Microsoft Lens generates 1440×1440 images with 3.8B parameters and four-step turbo mode
Microsoft released Lens, a 3.8-billion-parameter text-to-image model that generates 1440×1440 images, alongside a four-step turbo variant for faster inference.
Microsoft released Lens this week, a 3.8-billion-parameter text-to-image model that generates 1440×1440-pixel images. The release includes three variants: a base model, a standard Lens checkpoint, and Lens-Turbo, a four-step distilled version designed for faster generation.
All three checkpoints are available on HuggingFace under Microsoft's research license, which permits academic and non-commercial use; commercial deployment requires a separate agreement.
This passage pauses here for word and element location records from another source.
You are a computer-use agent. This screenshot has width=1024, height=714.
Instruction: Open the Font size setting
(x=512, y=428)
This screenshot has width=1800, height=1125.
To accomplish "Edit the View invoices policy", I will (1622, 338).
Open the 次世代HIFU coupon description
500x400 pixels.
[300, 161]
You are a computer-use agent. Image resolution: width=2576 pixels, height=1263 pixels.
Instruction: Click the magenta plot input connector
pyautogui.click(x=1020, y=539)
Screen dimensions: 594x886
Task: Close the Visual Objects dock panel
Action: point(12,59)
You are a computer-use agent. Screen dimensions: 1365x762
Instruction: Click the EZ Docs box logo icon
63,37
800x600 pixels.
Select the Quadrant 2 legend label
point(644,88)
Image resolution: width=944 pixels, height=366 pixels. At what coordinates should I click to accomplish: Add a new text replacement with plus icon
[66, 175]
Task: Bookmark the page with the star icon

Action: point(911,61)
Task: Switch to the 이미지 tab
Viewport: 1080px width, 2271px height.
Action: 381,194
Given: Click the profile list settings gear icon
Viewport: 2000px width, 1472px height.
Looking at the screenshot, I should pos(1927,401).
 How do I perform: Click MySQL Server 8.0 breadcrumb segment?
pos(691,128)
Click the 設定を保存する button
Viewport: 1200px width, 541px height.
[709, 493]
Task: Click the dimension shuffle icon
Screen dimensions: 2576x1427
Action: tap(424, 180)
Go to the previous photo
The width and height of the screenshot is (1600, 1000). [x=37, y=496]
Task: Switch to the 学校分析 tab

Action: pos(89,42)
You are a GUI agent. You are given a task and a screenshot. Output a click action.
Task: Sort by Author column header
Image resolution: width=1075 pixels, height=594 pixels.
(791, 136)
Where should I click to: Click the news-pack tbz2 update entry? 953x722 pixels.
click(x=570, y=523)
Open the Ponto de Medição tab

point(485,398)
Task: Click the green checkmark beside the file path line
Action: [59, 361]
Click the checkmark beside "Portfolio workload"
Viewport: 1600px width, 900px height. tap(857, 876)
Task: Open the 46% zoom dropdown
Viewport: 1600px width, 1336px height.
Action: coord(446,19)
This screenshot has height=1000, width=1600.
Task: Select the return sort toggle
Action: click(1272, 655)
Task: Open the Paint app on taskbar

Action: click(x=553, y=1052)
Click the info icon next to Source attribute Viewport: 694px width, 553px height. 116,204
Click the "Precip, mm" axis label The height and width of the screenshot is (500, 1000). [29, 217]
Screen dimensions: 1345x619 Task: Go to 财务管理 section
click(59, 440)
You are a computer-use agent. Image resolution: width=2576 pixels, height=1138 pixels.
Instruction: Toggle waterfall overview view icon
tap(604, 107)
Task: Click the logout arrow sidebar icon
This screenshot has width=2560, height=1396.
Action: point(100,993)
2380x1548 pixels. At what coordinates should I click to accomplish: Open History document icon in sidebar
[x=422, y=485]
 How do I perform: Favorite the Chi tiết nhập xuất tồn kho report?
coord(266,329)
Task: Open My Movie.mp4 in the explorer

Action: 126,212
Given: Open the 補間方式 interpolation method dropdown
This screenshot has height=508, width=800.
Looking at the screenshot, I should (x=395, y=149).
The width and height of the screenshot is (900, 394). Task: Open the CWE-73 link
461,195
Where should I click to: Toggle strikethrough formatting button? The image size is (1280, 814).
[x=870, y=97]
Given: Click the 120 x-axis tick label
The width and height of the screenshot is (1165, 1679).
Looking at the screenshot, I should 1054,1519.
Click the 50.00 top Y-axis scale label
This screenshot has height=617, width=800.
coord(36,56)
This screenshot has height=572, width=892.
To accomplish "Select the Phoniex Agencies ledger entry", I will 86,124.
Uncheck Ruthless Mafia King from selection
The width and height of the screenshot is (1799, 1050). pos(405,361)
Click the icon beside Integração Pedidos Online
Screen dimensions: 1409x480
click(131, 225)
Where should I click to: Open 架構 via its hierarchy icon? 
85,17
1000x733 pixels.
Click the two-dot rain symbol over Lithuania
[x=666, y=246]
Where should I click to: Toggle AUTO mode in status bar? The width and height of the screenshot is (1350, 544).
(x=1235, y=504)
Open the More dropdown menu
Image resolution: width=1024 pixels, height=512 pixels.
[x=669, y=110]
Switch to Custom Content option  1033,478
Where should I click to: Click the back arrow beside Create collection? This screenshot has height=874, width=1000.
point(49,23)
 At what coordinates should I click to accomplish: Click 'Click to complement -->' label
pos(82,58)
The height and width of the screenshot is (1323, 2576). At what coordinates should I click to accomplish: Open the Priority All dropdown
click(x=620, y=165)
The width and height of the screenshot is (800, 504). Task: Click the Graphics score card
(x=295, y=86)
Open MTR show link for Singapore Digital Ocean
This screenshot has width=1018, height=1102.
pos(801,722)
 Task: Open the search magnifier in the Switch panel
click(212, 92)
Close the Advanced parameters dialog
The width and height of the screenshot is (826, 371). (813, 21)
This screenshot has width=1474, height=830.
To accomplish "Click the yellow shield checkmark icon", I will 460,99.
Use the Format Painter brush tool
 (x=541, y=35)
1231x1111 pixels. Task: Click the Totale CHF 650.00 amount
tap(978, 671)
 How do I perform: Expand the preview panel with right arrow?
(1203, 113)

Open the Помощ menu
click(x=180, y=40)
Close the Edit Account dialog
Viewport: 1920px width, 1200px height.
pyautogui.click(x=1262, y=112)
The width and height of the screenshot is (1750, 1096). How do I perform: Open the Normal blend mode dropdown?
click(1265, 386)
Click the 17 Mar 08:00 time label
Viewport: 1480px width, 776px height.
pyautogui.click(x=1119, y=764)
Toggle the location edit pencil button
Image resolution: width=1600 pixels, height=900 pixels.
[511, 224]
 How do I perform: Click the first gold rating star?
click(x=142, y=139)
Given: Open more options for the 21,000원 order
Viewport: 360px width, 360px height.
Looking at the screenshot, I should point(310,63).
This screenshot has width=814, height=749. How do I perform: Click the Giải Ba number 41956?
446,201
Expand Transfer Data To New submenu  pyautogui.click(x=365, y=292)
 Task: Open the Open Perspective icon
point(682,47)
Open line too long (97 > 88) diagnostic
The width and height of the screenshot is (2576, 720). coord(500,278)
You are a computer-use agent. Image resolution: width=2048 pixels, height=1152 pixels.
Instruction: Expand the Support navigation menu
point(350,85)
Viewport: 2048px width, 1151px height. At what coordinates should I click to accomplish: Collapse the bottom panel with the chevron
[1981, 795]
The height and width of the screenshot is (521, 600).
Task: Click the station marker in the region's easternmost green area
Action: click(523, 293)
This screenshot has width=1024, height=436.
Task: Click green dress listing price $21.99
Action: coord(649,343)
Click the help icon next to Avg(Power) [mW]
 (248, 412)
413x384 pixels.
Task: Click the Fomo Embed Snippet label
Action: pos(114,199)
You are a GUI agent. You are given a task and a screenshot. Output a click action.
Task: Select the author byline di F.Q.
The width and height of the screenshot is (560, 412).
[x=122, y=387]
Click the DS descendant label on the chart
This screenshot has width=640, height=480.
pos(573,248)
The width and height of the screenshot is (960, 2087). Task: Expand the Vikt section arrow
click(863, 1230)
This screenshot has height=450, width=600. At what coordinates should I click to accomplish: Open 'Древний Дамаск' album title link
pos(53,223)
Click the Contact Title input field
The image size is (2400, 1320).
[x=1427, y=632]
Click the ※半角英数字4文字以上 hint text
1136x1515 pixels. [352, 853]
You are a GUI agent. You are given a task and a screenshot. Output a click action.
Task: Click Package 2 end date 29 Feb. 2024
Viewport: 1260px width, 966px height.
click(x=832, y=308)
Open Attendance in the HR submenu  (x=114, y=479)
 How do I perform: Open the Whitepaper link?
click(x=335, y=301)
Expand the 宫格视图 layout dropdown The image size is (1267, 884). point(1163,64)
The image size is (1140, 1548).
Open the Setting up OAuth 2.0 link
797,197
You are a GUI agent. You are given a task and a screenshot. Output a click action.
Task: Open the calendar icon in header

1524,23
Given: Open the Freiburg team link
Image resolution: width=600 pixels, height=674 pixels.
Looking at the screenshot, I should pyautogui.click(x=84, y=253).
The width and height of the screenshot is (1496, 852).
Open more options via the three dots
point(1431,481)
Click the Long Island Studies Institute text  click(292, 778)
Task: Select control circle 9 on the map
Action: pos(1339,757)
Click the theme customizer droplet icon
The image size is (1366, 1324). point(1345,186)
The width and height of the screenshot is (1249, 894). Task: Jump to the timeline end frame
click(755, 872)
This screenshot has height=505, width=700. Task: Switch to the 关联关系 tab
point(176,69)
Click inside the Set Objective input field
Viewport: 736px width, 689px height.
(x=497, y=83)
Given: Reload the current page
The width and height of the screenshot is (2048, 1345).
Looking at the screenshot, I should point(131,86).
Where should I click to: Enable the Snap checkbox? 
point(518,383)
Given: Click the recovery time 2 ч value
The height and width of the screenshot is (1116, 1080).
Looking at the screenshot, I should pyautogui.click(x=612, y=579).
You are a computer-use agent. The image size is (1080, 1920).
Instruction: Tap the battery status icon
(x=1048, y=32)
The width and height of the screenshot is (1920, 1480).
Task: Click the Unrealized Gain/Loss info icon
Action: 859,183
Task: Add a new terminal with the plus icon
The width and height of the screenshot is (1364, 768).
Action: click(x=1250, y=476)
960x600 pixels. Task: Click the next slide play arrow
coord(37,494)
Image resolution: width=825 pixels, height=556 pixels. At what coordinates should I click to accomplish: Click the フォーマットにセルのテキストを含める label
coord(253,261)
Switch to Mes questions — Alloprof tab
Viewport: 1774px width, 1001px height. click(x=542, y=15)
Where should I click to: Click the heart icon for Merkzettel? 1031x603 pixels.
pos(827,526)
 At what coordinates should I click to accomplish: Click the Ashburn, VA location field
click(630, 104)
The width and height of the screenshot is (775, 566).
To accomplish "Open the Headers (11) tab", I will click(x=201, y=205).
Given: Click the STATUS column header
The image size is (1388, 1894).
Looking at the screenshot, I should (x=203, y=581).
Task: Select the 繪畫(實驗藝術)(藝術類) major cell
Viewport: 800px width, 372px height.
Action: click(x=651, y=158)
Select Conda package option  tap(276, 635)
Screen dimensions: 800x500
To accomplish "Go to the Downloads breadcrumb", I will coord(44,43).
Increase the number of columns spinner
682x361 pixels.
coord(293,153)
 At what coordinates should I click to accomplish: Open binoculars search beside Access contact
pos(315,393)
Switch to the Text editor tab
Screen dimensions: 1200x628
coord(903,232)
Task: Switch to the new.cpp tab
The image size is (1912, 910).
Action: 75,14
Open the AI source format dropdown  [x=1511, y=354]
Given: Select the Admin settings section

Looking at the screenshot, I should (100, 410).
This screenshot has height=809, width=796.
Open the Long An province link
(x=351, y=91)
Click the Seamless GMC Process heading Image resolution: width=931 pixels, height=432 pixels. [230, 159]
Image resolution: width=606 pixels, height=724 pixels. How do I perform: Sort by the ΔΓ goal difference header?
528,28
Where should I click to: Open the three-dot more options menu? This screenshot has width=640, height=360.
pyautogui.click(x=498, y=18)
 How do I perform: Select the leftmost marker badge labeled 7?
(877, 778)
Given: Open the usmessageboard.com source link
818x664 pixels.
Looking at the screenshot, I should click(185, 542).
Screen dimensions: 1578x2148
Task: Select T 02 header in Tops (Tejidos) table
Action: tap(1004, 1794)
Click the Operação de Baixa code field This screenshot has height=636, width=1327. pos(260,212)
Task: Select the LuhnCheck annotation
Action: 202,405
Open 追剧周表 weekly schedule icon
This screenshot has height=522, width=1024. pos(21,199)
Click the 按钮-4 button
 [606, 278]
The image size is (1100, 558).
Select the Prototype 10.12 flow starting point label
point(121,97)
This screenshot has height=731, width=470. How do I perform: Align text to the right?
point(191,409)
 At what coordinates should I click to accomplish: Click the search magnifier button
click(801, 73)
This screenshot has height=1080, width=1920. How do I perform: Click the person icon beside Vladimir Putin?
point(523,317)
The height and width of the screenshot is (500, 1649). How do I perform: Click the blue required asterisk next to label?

A public demo Space runs the turbo variant using Diffusers pipelines, making it straightforward to integrate into existing ComfyUI or A1111 workflows.
What stands out
- 01Parameter count: 3.8 billion parameters places Lens in the mid-weight class—larger than SDXL's 2.6B U-Net but smaller than FLUX.1's 12B transformer.
- 02Native resolution: 1440×1440 output exceeds SDXL's 1024×1024 default and matches the square format many practitioners use for social media and print.
- 03Turbo inference: The four-step distilled variant targets real-time workflows. Standard diffusion models typically require 20-50 steps; four-step distillation trades some fidelity for 5-10× faster generation.
- 04Open weights: Base, standard, and turbo checkpoints are all downloadable and runnable locally.
- 05Diffusers integration: The demo Space uses Diffusers pipelines, enabling drop-in adoption across existing community tools.